You are viewing a plain text version of this content. The canonical link for it is here.
Posted to user@spark.apache.org by Srikanth <sr...@gmail.com> on 2015/07/14 03:14:49 UTC
HiveThriftServer2.startWithContext error with registerTempTable
Hello,
I want to expose result of Spark computation to external tools. I plan to
do this with Thrift server JDBC interface by registering result Dataframe
as temp table.
I wrote a sample program in spark-shell to test this.
val hiveContext = new org.apache.spark.sql.hive.HiveContext(sc)
> import hiveContext.implicits._
> HiveThriftServer2.startWithContext(hiveContext)
> val myDF =
> hiveContext.read.format("com.databricks.spark.csv").option("header",
> "true").load("/datafolder/weblog/pages.csv")
> myDF.registerTempTable("temp_table")
I'm able to see the temp table in Beeline
+-------------+--------------+
> | tableName | isTemporary |
> +-------------+--------------+
> | temp_table | true |
> | my_table | false |
> +-------------+--------------+
Now when I issue "select * from temp_table" from Beeline, I see below
exception in spark-shell
15/07/13 17:18:27 WARN ThriftCLIService: Error executing statement:
org.apache.hive.service.cli.HiveSQLException:
*java.lang.ClassNotFoundException:
com.databricks.spark.csv.CsvRelation$$anonfun$buildScan$1$$anonfun$1*
at
org.apache.spark.sql.hive.thriftserver.SparkExecuteStatementOperation.run(Shim13.scala:206)
at
org.apache.hive.service.cli.session.HiveSessionImpl.executeStatementInternal(HiveSessionImpl.java:231)
at
org.apache.hive.service.cli.session.HiveSessionImpl.executeStatementAsync(HiveSessionImpl.java:218)
at sun.reflect.NativeMethodAccessorImpl.invoke0(Native Method)

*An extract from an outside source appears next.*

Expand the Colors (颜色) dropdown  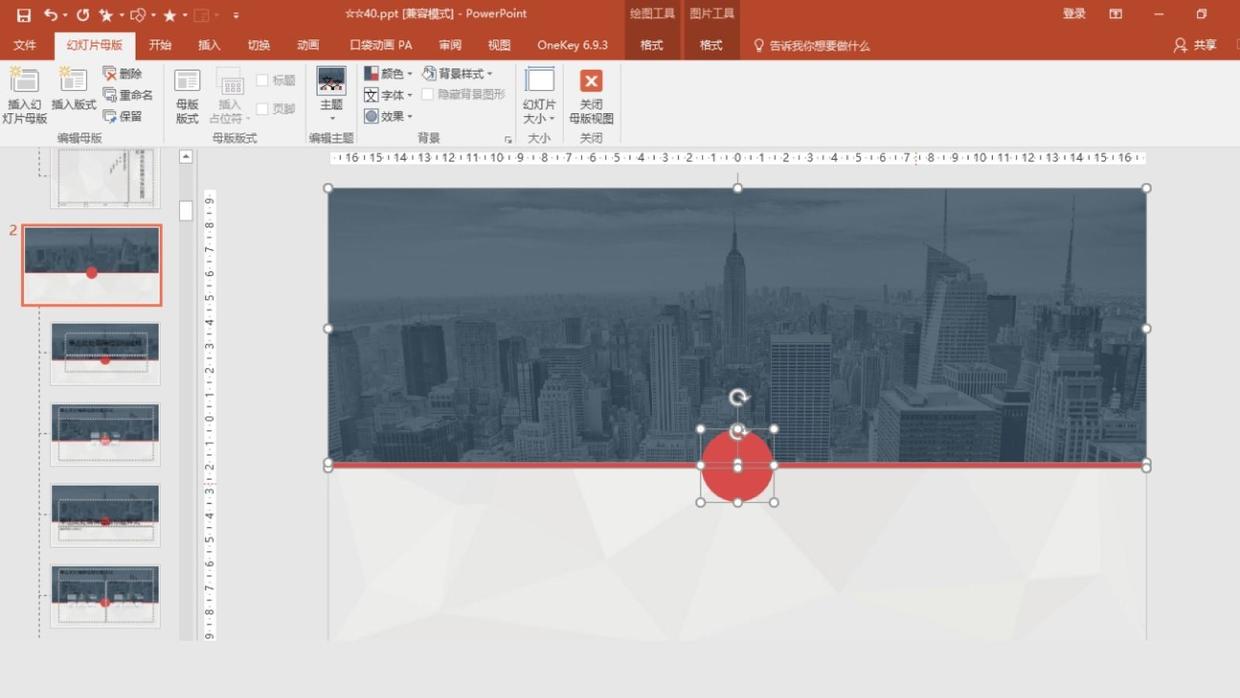point(388,74)
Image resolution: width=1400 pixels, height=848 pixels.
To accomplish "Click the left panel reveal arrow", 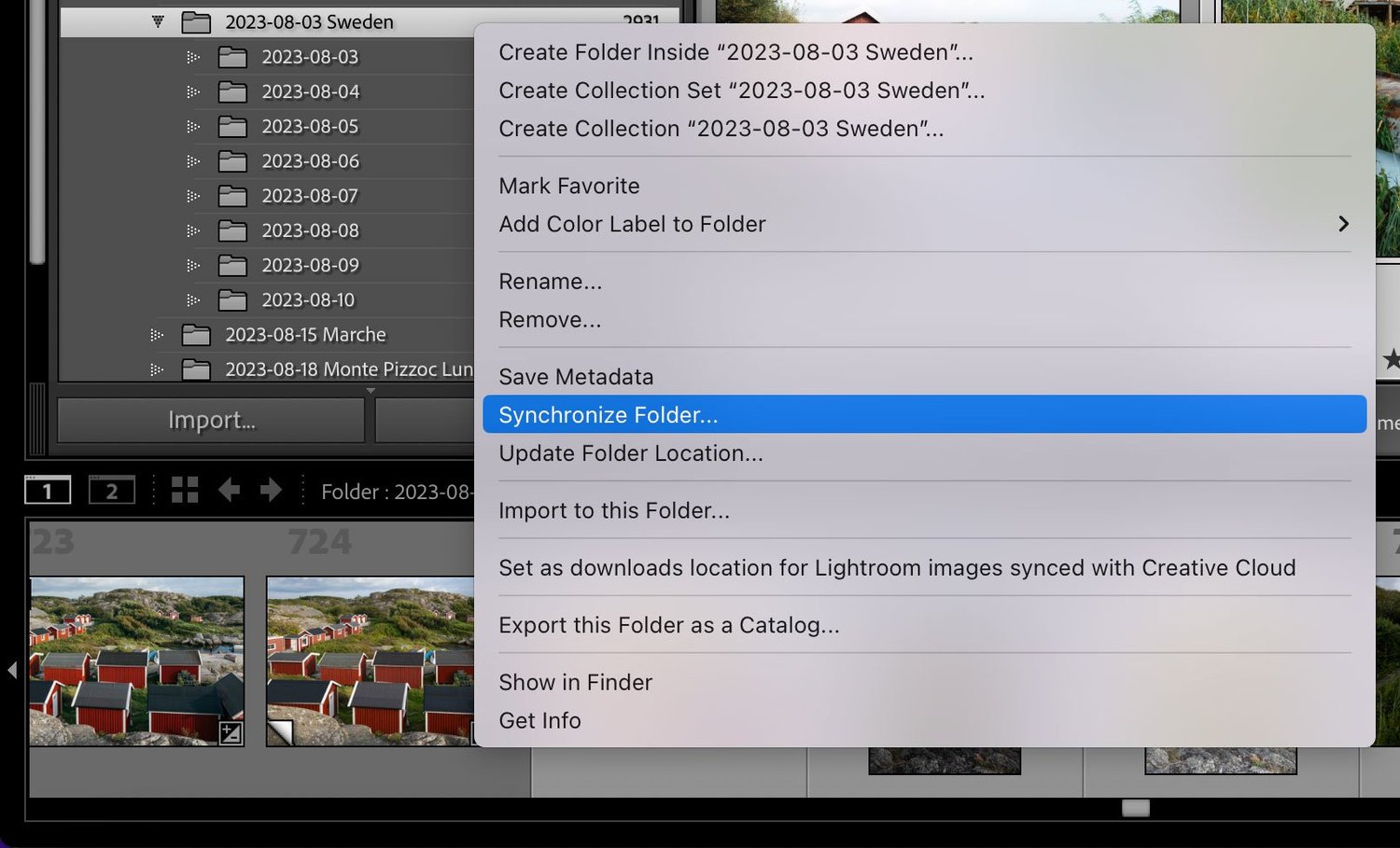I will (x=12, y=668).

I'm able to read the other table("my_table") from Beeline though.
Any suggestions on how to overcome this?
This is with Spark 1.4 pre-built version. Spark-shell was started with
--package to pass spark-csv.
Srikanth
Re: HiveThriftServer2.startWithContext error with registerTempTable
Posted by Srikanth <sr...@gmail.com>.
Cheng,
Yes, "select * from temp_table" was working. I was able to perform some
transformation+action on the dataframe and print it on console.
HiveThriftServer2.startWithContext was being run on the same session.
When you say "try --jars option", are you asking me to pass spark-csv jar?
I'm already doing this with --packages com.databricks:spark-csv_2.10:1.0.3
Not sure if I'm missing your point here.
Anyways, I gave it a shot. I downloaded spark-csv_2.10-0.1.jar and started
spark-shell with --jars.
I still get the same exception. I'm pasting the exception below.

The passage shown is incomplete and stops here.